The concept of generational divides is getting a little old—at least according to Pew Research—which is retiring the generational divisions in its polls.
- Terms like Millennial, Gen Z, and Baby Boomer have become common descriptors for certain age demographics, but those labels also come with their own baggage.
- Millennials and Gen Z, in particular, suffer from these generational divides, with many attributing stereotypes like lazy, freeloaders, and quiet quitters to the younger generations.
- Now Pew Research Center, one of the oldest research organizations in the U.S., is removing these generational labels to prevent further stereotyping.
- “Our audiences should not expect to see a lot of new research coming out of Pew Research Center that uses the generational lens,” Pew’s social trends director Kim Parker says. “We’ll only talk about generations when it adds value, advances important national debates and highlights meaningful societal trends.”
Why it’s news
Generational labels have become a ubiquitous way to differentiate between age demographics. As one of the oldest research organizations, Pew retiring these labels stands out.
According to Parker’s blog post about the organizational change, Pew no longer feels that the generational labels help readers understand the research they are given.
“Generational research has become a crowded arena,” Parker says. “The field has been flooded with content that’s often sold as research but is more like clickbait or marketing mythology. There’s also been a growing chorus of criticism about generational research and generational labels in particular.”
Pitting generations against one another is often not a fair comparison. For example, Gen Z describes an age range of 11 years old to 26 years old. Millennials are 27 years old to 42 years old. Of course Gen Z will behave differently in the workplace or market—they do not have the same life experience as Millennials or Gen X, the generation above Millennials.

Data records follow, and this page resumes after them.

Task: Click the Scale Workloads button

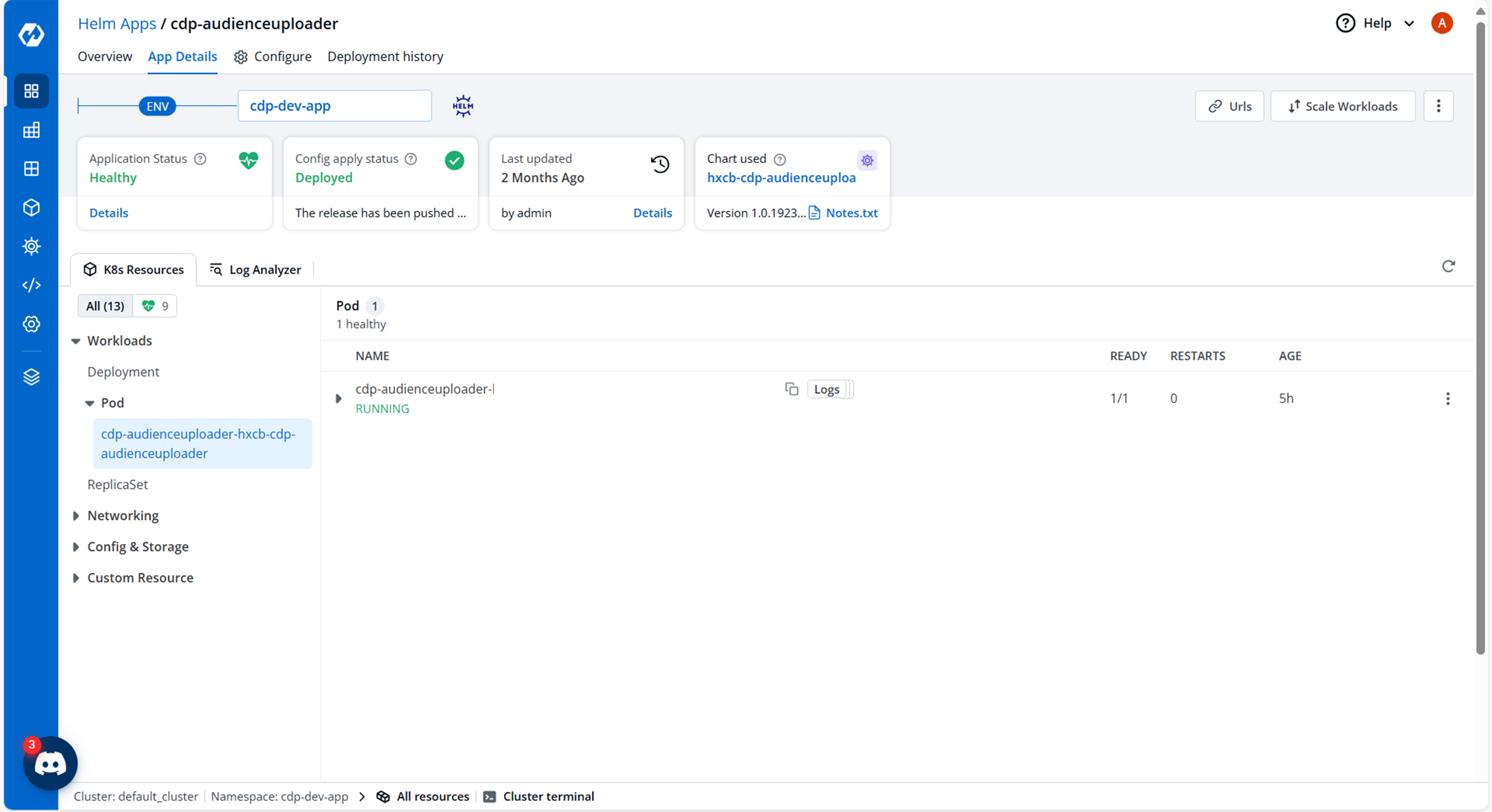Action: coord(1343,106)
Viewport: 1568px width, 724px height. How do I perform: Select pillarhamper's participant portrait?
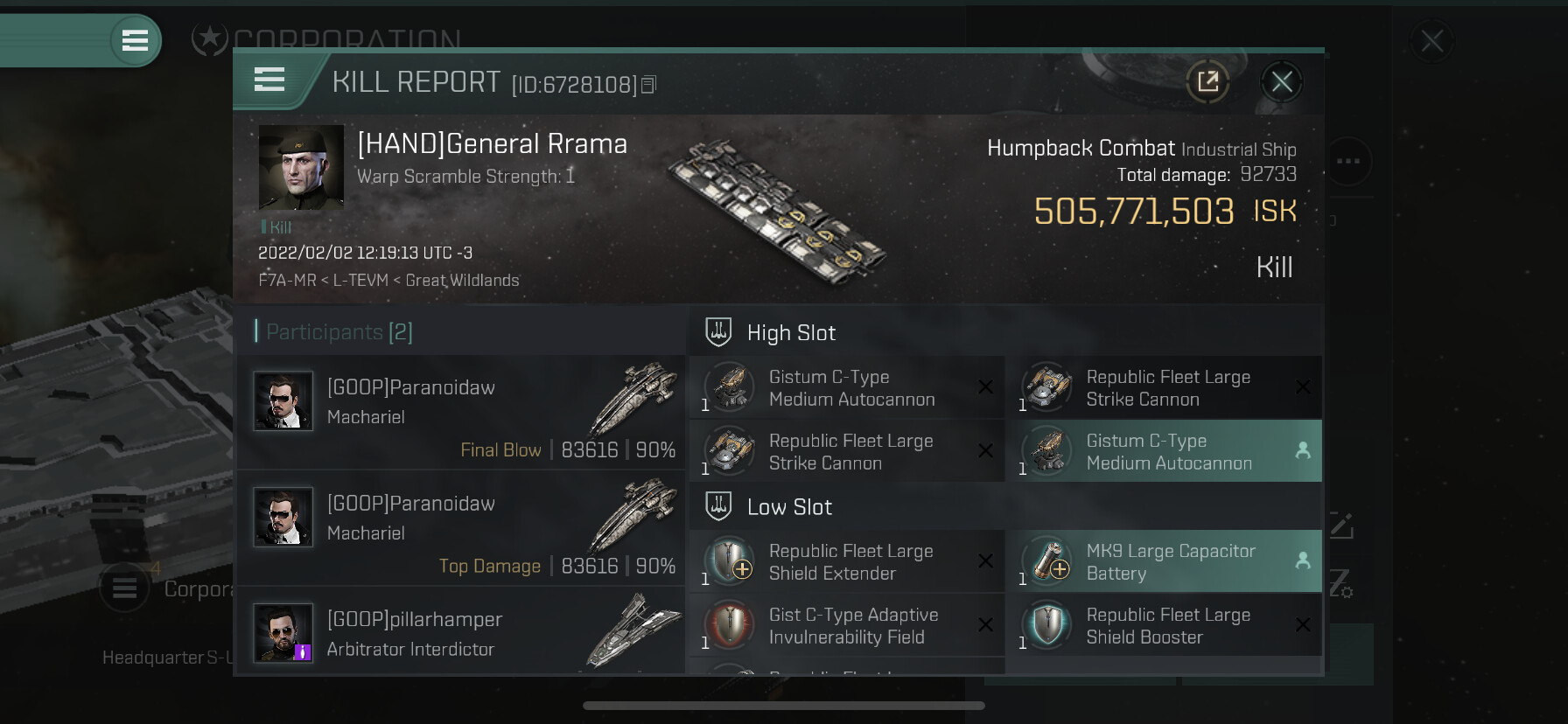pyautogui.click(x=283, y=632)
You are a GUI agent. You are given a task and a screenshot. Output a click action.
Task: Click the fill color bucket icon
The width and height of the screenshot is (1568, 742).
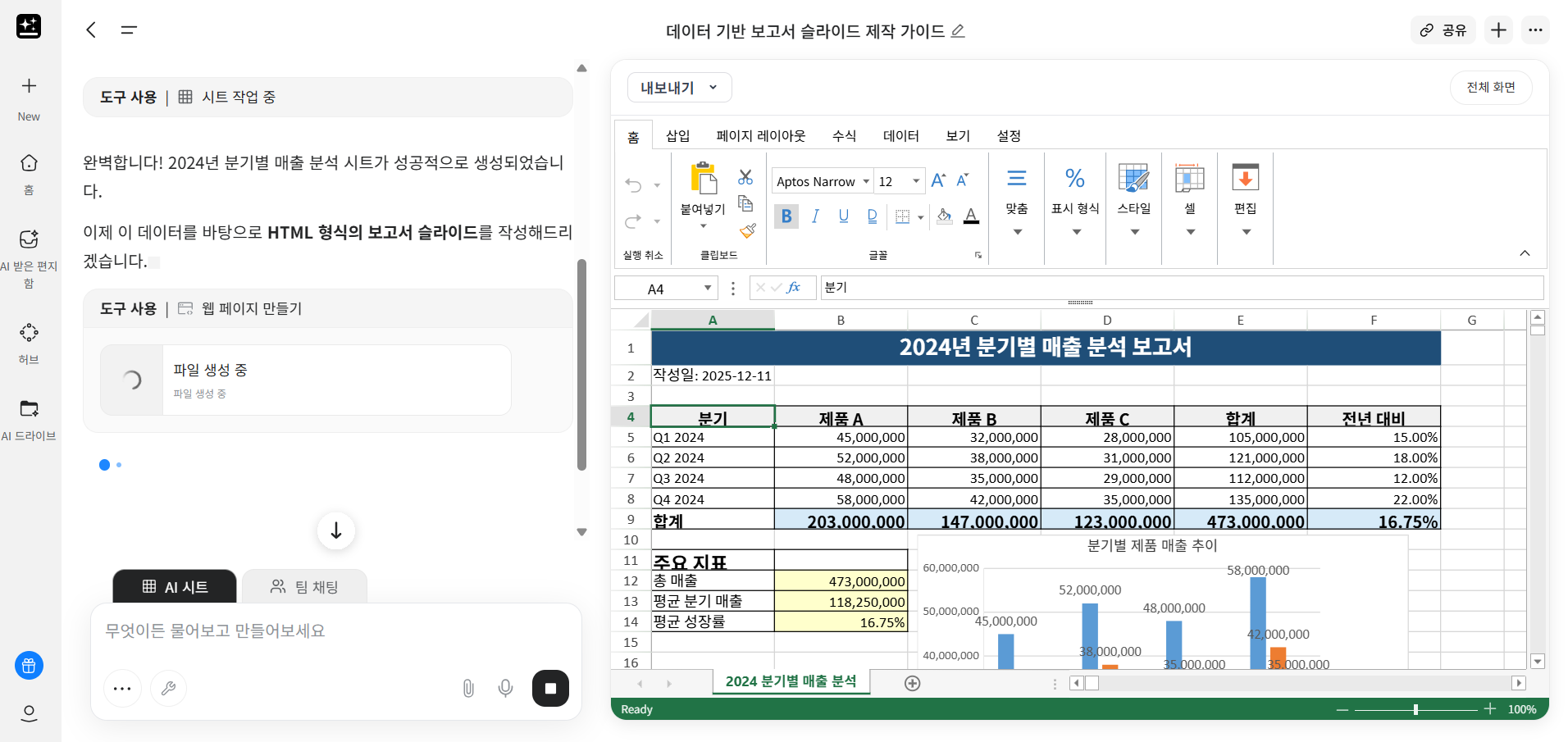click(944, 216)
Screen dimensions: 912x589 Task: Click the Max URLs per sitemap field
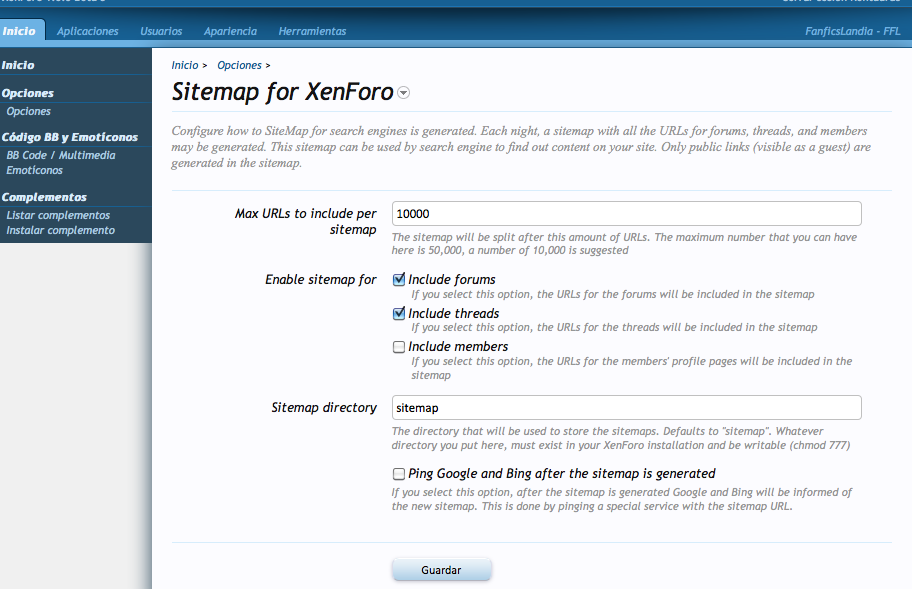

Generations are at different life stages and will undoubtedly make different decisions because of it.
Pew’s generational divides have received some criticism in the past for forcing people groups into categories they may not necessarily identify with. University of Maryland sociologist Philip Cohen wrote an open letter to Pew in 2021, asking the research center to stop labeling age groups as Gen X, Millennial, and Gen Z because they had “no scientific basis.”
“With the exception of the Baby Boom, which was a discrete demographic event, the other ‘generations’ have been declared and named on an ad hoc basis without empirical or theoretical justification,” Cohen writes. “Pew’s own research conclusively shows that the majority of Americans cannot identify the ‘generations’ to which Pew claims they belong.”
Other research groups agreed with Cohen’s sentiment. YouGov survey, for example, found in a 2021 survey that just 39% of Gen Z respondents identified with their generational label.
Pew will still publish some studies comparing generations, but as Parker explained, “We’ll only do generational analysis when we have historical data that allows us to compare generations at similar stages of life.”